PROBLEM REQUIREMENTS
Which lines of the listing hold the string "computer"? Show each of them.

*** Block opens ***

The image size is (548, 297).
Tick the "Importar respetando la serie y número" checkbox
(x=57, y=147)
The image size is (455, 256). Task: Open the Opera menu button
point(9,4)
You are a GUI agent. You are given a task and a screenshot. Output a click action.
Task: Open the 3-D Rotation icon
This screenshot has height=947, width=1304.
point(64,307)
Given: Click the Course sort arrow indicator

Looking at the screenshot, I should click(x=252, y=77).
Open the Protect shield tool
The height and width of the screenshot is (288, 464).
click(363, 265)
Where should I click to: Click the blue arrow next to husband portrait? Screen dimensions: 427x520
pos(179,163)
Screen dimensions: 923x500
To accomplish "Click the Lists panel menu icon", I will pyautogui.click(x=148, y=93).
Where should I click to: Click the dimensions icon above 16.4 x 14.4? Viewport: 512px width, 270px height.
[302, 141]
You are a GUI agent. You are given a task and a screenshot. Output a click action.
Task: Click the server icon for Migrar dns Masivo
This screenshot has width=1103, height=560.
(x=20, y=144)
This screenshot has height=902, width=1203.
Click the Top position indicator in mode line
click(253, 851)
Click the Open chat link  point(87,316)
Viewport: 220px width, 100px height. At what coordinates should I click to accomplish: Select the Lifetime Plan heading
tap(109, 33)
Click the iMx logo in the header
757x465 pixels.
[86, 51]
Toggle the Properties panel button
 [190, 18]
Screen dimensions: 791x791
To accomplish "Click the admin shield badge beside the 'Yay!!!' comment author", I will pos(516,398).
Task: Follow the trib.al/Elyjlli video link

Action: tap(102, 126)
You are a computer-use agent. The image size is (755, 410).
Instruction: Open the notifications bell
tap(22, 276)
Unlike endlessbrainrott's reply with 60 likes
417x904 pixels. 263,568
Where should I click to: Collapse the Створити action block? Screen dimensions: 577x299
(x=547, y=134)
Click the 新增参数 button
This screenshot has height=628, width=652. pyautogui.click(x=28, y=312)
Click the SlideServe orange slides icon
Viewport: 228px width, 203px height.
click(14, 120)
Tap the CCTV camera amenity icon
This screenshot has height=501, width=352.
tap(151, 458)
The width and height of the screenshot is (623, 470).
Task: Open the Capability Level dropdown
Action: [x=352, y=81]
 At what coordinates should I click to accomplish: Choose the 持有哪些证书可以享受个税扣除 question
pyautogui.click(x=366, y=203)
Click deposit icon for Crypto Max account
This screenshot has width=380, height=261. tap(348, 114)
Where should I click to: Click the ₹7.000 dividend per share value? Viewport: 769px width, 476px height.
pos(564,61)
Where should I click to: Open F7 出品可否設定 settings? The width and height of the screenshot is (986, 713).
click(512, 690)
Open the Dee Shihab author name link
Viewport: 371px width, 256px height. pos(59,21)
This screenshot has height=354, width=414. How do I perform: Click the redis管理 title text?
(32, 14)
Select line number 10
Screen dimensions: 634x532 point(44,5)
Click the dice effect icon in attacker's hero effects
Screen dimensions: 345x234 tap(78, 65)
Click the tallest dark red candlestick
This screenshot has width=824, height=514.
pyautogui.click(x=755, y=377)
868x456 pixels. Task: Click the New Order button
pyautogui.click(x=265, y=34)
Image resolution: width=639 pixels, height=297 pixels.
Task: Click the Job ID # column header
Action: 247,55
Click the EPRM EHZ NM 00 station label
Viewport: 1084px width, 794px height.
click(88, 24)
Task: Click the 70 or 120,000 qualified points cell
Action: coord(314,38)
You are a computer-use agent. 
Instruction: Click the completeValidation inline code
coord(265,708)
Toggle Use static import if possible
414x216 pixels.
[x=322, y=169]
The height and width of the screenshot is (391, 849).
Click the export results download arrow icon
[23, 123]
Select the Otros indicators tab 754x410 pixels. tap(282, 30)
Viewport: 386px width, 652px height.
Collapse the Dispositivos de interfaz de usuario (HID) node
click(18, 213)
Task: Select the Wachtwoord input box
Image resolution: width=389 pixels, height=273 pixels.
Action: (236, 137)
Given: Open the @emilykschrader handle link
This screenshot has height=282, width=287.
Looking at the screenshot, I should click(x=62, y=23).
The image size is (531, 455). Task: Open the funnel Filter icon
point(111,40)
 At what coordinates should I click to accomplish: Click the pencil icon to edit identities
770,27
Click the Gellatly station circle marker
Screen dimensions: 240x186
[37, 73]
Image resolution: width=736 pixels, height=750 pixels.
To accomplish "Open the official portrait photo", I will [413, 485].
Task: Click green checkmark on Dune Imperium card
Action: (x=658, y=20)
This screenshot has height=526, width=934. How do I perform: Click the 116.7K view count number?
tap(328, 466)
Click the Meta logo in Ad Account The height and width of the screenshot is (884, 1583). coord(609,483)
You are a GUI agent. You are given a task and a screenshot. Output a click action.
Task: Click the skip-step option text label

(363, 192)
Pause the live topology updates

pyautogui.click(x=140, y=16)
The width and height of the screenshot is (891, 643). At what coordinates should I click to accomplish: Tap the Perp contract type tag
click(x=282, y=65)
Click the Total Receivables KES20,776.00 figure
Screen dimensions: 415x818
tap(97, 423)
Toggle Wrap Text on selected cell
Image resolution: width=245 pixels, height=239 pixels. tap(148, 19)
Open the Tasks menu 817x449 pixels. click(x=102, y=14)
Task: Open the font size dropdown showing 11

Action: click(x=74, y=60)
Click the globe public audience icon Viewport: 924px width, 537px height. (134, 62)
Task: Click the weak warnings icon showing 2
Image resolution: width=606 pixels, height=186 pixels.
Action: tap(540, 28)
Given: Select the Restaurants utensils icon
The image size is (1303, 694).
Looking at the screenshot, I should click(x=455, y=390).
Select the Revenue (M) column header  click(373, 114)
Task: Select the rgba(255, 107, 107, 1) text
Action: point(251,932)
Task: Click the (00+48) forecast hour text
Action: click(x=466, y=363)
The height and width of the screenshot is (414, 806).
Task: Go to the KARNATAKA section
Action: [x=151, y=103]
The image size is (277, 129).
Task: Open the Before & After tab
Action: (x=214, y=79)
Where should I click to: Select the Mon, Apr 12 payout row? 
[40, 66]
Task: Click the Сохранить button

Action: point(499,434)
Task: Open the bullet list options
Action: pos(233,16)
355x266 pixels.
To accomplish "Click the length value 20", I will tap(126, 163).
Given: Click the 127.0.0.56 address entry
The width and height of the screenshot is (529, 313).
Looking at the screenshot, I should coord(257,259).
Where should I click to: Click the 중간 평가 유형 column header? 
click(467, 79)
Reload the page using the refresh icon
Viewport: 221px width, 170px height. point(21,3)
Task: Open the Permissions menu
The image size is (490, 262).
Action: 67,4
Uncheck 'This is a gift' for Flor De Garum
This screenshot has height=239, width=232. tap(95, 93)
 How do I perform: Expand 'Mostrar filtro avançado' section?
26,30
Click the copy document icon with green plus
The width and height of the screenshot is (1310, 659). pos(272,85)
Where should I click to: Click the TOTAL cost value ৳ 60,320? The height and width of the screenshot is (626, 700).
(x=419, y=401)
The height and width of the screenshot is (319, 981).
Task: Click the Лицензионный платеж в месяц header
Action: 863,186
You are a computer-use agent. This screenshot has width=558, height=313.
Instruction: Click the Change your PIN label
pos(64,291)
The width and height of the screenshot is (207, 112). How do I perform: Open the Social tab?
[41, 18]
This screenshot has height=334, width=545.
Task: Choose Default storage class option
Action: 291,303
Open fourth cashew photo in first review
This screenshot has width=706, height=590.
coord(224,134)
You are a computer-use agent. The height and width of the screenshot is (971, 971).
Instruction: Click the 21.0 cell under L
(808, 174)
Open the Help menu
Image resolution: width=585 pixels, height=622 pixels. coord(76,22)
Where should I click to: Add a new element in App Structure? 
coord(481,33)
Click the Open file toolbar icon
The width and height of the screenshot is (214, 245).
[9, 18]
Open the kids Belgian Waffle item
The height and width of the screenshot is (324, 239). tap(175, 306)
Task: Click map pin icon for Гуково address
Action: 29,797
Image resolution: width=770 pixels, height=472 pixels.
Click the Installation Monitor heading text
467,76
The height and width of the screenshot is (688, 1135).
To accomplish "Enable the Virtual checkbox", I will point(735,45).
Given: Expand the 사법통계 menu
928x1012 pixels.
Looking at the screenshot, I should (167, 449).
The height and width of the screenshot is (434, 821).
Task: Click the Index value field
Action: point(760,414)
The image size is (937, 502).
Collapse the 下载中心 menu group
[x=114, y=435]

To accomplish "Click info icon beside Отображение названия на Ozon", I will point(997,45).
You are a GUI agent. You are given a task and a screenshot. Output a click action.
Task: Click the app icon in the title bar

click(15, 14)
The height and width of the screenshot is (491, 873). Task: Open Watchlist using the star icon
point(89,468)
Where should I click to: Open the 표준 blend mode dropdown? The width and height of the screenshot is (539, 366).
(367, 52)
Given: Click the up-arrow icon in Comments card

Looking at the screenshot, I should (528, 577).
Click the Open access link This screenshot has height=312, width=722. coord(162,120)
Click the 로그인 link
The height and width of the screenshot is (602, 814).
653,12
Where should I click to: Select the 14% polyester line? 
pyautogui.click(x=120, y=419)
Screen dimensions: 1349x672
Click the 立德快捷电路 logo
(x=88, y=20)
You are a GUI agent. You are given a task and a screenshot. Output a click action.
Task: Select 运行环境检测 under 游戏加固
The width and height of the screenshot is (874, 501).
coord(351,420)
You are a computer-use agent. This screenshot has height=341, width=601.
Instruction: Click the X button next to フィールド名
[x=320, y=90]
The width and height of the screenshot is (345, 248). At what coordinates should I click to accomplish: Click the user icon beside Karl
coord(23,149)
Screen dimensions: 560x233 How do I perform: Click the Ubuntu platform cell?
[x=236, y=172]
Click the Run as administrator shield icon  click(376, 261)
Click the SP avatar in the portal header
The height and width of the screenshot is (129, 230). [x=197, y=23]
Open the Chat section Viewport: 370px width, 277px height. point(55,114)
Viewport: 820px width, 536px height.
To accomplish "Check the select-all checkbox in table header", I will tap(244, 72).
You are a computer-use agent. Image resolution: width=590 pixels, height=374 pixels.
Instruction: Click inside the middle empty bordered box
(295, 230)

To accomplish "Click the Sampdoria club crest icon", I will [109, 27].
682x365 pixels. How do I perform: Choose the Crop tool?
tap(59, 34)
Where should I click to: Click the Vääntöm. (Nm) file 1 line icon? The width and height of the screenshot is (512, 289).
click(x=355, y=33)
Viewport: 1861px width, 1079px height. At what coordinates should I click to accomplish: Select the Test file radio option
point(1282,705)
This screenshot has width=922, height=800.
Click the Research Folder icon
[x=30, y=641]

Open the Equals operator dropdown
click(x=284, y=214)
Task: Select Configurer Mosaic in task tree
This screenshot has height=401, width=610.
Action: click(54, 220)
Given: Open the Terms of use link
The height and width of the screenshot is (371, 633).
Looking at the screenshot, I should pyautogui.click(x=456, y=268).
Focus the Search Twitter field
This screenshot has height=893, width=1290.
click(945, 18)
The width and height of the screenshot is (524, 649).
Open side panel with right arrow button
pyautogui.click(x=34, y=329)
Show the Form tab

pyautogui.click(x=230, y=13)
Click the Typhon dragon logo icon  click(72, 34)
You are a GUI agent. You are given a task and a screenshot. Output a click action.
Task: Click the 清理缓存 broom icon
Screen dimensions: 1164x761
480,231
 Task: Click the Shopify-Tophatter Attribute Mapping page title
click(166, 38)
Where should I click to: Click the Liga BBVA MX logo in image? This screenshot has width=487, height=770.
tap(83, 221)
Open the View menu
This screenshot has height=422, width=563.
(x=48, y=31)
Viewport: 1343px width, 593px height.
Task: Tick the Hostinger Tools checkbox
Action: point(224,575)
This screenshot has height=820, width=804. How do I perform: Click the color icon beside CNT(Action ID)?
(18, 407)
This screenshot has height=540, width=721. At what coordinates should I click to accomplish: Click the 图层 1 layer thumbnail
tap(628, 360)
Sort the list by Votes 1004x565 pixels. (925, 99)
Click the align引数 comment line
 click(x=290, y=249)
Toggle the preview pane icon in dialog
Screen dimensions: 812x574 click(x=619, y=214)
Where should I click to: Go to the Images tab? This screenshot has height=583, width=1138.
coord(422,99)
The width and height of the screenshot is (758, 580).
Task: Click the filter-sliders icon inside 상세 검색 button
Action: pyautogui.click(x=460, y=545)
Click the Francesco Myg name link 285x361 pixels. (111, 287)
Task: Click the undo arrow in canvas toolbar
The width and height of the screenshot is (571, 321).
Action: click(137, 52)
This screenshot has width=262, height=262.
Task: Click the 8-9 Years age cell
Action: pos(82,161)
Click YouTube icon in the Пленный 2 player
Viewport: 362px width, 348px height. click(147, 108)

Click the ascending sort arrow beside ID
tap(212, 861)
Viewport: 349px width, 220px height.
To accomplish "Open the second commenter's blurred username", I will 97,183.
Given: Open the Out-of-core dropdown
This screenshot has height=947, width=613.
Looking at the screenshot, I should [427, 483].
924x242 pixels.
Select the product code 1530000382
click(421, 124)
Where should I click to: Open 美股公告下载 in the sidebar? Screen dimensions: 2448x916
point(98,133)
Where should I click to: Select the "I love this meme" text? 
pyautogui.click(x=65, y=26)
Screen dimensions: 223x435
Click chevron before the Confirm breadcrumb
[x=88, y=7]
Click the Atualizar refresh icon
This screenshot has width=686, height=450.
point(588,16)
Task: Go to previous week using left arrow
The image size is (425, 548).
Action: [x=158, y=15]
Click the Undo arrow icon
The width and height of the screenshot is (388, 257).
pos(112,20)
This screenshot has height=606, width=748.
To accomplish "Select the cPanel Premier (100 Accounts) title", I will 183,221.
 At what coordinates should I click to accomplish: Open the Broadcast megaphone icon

*** Block closes ***

RESPONSE TO THE TASK
You are a computer-use agent. The image size is (755, 410).
You are a computer-use agent. 
You are a computer-use agent. This screenshot has width=558, height=313.
You are a computer-use agent. The height and width of the screenshot is (971, 971).
You are a computer-use agent. This screenshot has height=341, width=601.
You are a computer-use agent. Image resolution: width=590 pixels, height=374 pixels.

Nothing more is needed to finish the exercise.